### Problem
Below are records with pictures; copy word for word only the lines between the line with "Given: Click the 'No file chosen' label" and the line with "Where should I click to: Sort", inclusive, and drop the pictures.

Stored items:
------

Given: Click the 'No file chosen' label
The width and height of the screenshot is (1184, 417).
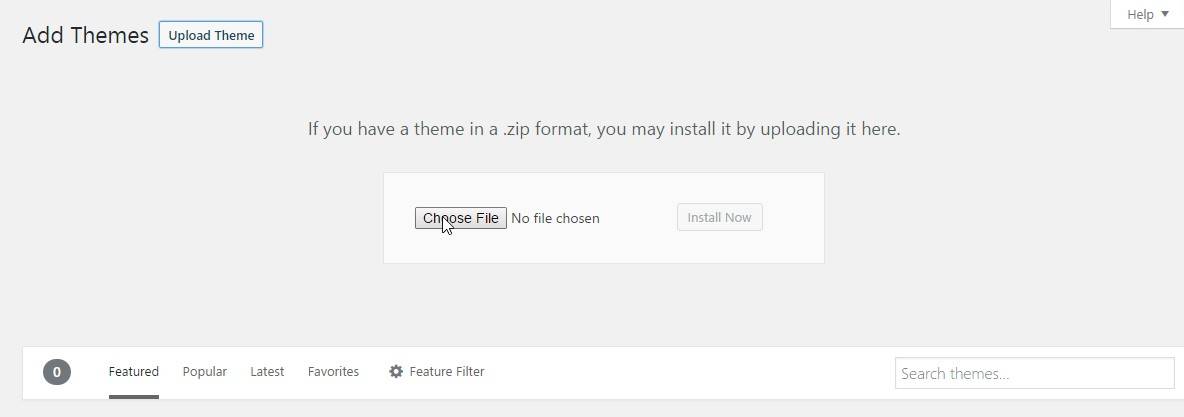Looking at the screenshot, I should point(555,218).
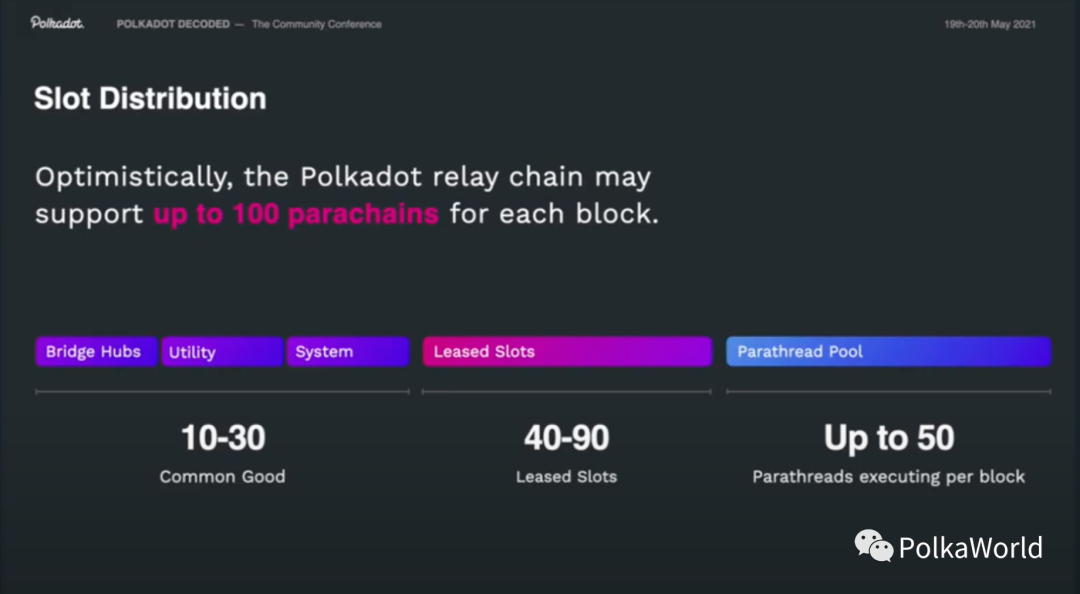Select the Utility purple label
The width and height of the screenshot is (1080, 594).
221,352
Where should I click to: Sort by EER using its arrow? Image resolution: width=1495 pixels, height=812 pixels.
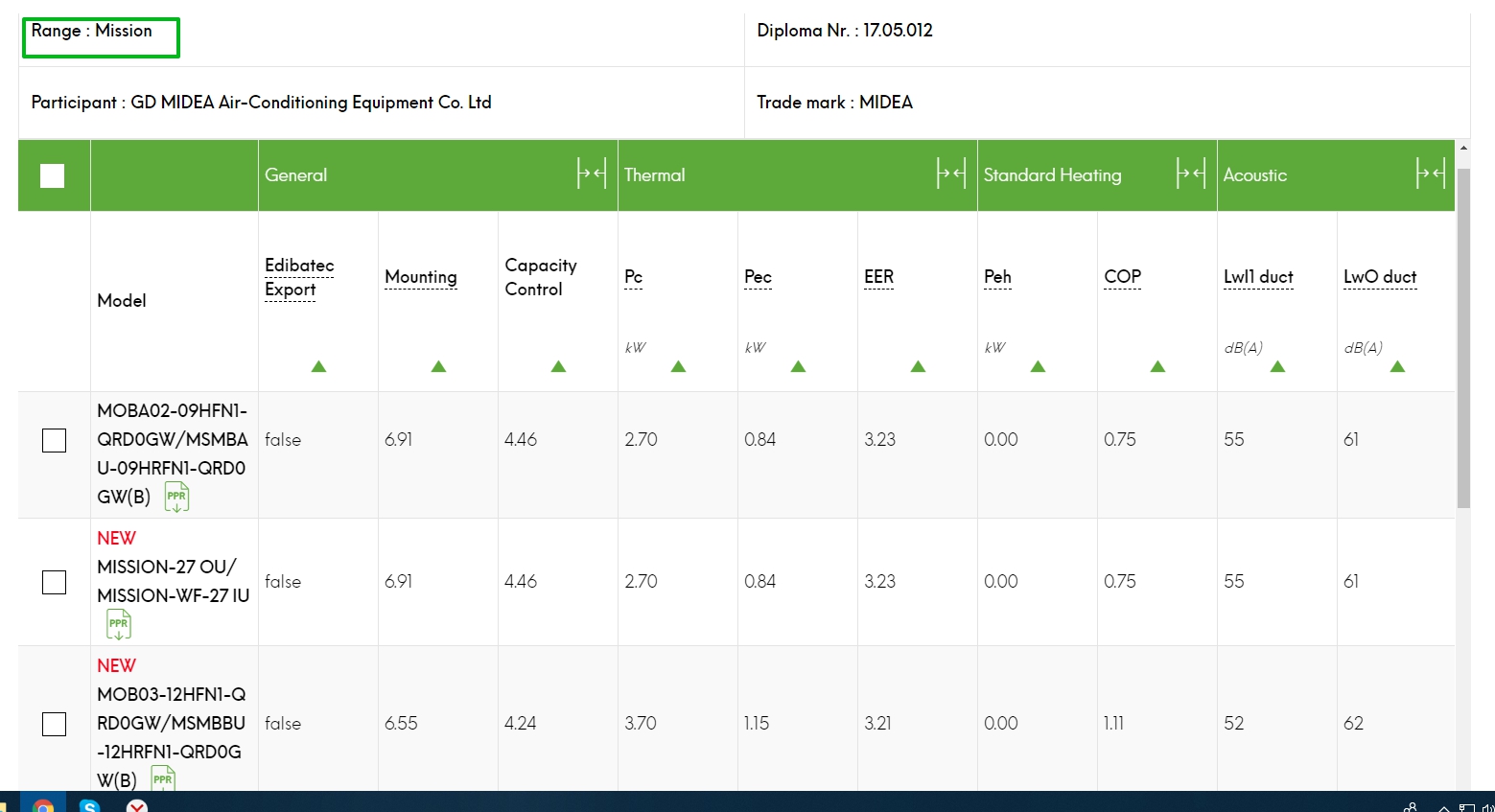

------

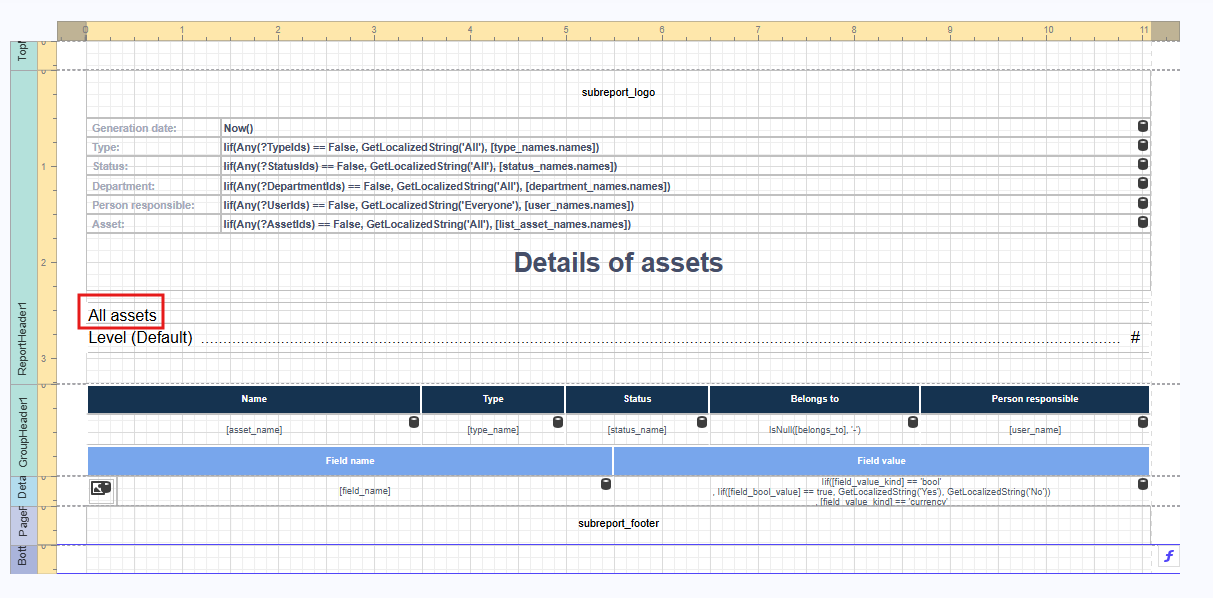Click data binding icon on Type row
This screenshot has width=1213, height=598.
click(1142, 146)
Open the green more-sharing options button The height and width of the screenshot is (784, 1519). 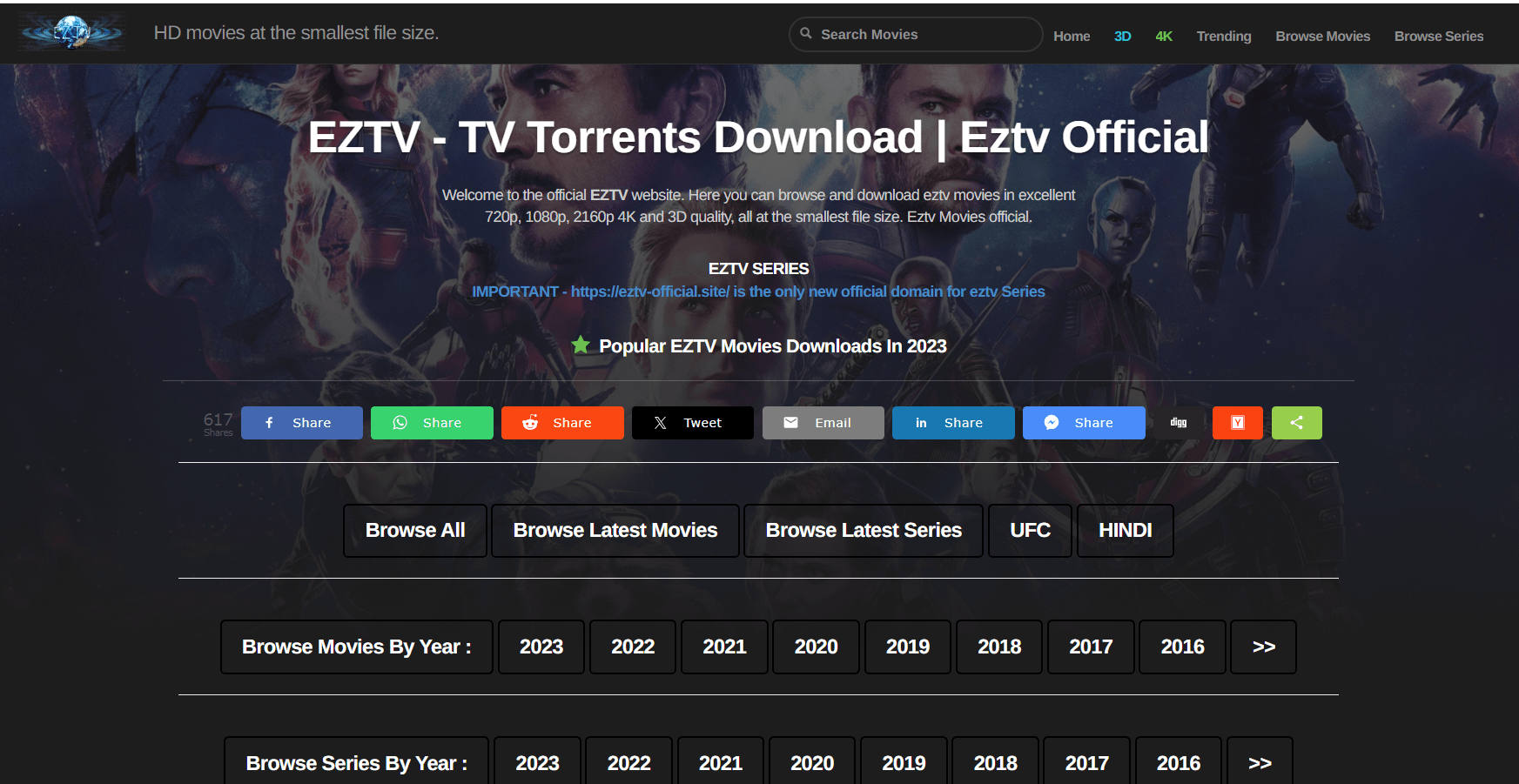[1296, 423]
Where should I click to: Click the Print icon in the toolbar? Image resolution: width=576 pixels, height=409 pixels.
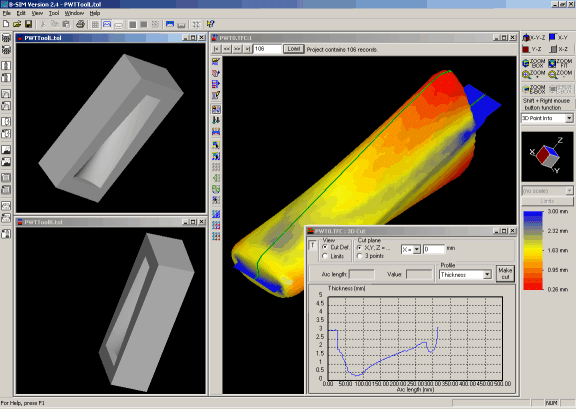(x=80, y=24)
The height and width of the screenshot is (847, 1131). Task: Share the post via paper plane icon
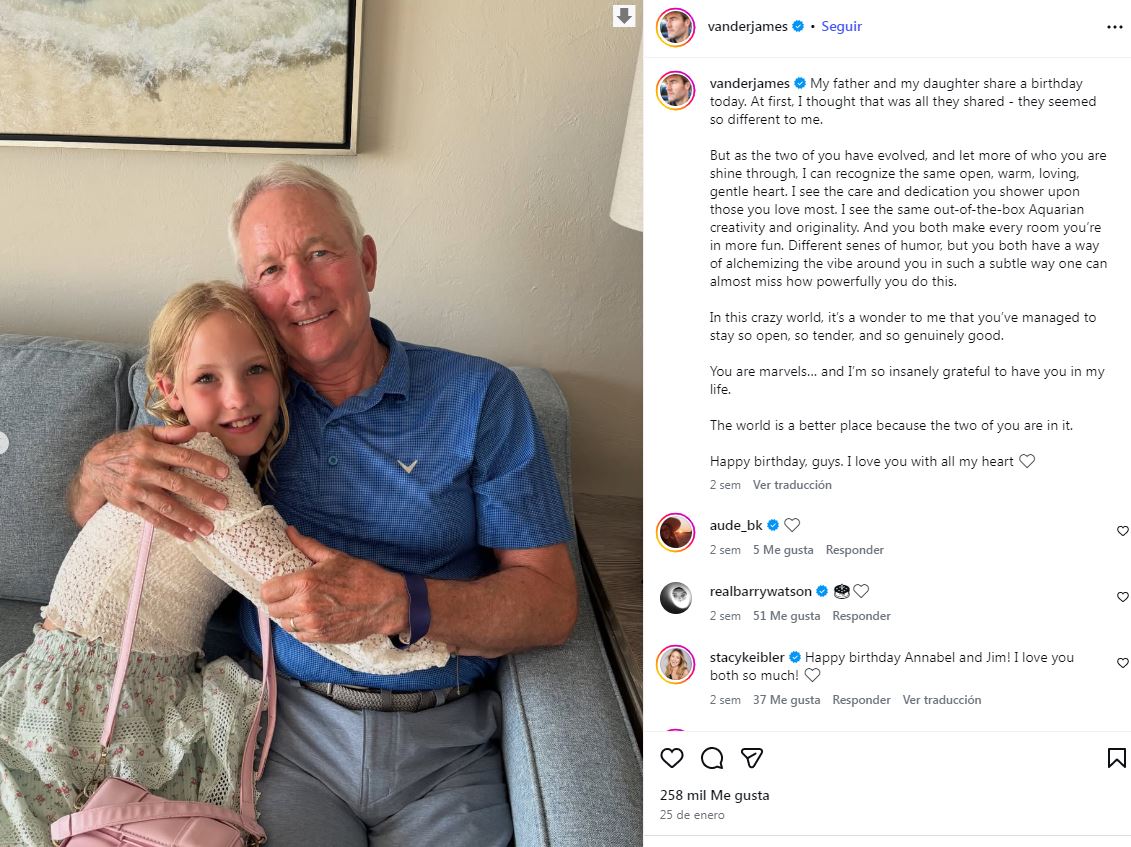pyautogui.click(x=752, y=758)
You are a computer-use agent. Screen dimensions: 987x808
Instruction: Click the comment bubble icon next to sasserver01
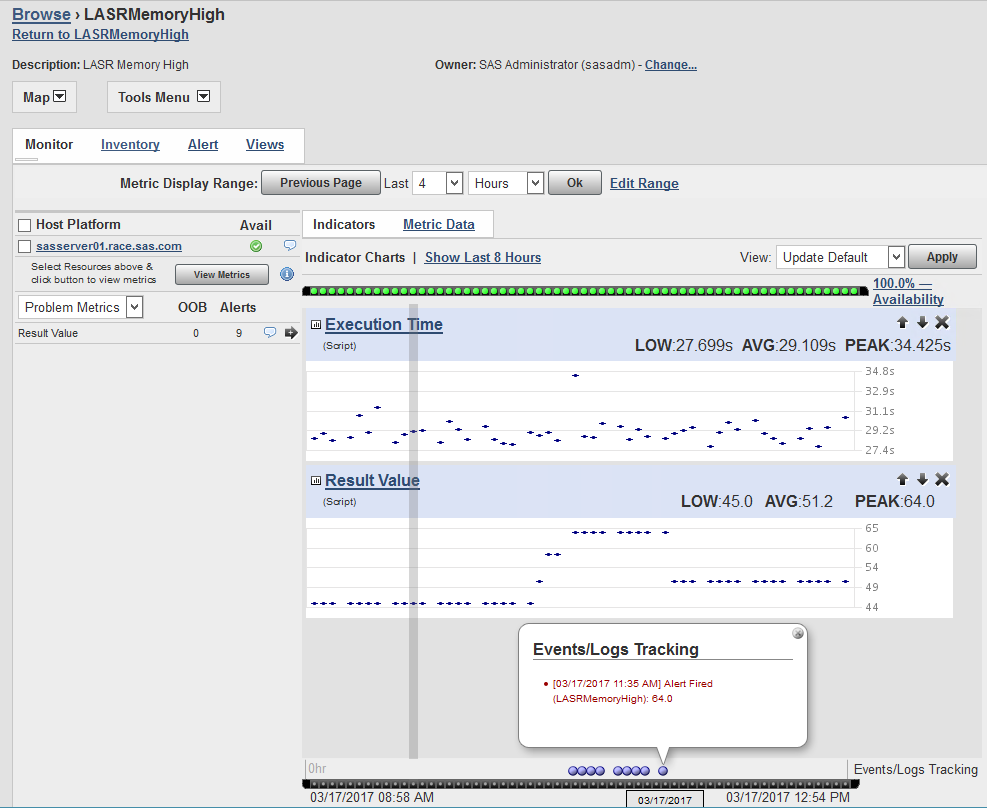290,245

------

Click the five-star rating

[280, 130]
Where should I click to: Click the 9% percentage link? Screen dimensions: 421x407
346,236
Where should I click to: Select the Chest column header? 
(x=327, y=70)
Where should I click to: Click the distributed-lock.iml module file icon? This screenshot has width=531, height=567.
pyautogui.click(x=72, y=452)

------

### Result of the task
Given: Click the 'No file chosen' label
The width and height of the screenshot is (1184, 417).
Looking at the screenshot, I should point(555,218).
Select the Utility purple label
The width and height of the screenshot is (1080, 594).
221,352
Where should I click to: Sort by EER using its arrow? Image resolution: width=1495 pixels, height=812 pixels.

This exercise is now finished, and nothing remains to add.